Jelic was among the doctors treating COVID-19 patients in New York in the spring, when hundreds of people were turning up at the city’s hospitals everyday unable to breath. Patients were crammed into hallways; doctors were overworked. Normally, Jelic says, she might have seen eight or 10 patients in a day. In April, she and two fellows were responsible for 60, any of whom might crash and need to be intubated.
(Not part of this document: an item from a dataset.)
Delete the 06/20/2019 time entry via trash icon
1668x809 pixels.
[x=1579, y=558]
Lack of knowledge about the virus constrained what doctors did. Hospitals initially favored ventilation in part because doctors feared that high-flow therapy oxygen could aerosolize the virus and spread it to staff who didn’t have adequate supplies of personal protective equipment. (Now, of course, we know that the virus can be spread through aerosols generated from just normal talking and exhaling.) In some cases, aggressive intubation might have done more harm than good in patients who didn’t need it. Doctors stopped putting every patient on a ventilator once they realized the benefits of less invasive oxygen therapy and even turning patients onto their bellies, also known as proning.
Because COVID-19 can, like many conditions, manifest so differently from person to person, knowing which patients might benefit—or be hurt—by a treatment is a key part of the learning curve. “There isn’t a one-size-fits-all treatment,” says Nicholas Caputo, a doctor at Lincoln Hospital in the Bronx, who was one early advocate of proning. Ventilation is one example of a treatment that can help or hurt depending on the patient. Another is dexamethasone, a steroid that suppresses the immune system. The drug has been shown to reduce mortality in patients with severe COVID-19, whose immune systems have become hyperactive, but might harm patients with milder cases whose immune systems are still trying to clear the virus.
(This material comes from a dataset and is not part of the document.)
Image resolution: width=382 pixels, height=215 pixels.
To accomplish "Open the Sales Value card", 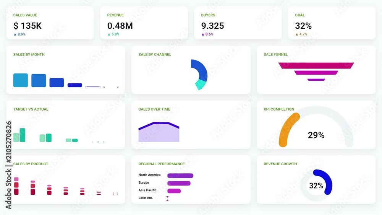I will click(50, 23).
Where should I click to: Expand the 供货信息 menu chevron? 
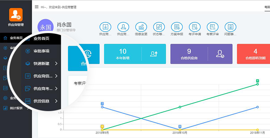pyautogui.click(x=56, y=101)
Doctors have also learned to watch out for COVID-19’s more unusual symptoms. The disease has been linked to kidney failure; those patients might need dialysis. It’s also linked to blood clots; patients who show warning signs might need blood thinners. Seeing more cases of COVID-19 has also allowed doctors to refine details like the size of tubing used with ECMO, an artificial-lung technology for the sickest patients who aren’t doing well on ventilators.
A lot of this experience has been shared in real time and informally. J. Eduardo Rame, a cardiologist at Thomas Jefferson University Hospitals, helps convene a regular Zoom forum where doctors discuss the latest, such as how to use ECMO. “Experiential learning,” as Rame puts it, has been vital for sharing information about a new disease. But doctors are also trained to rely on data and randomized, controlled trials, not anecdotes. “We’re nowhere near the inflection point where we can have medical care dictated by evidence,” Rame says, which puts doctors in a strange position. For now, they have experience to go on, which is better than nothing. But it’s not data.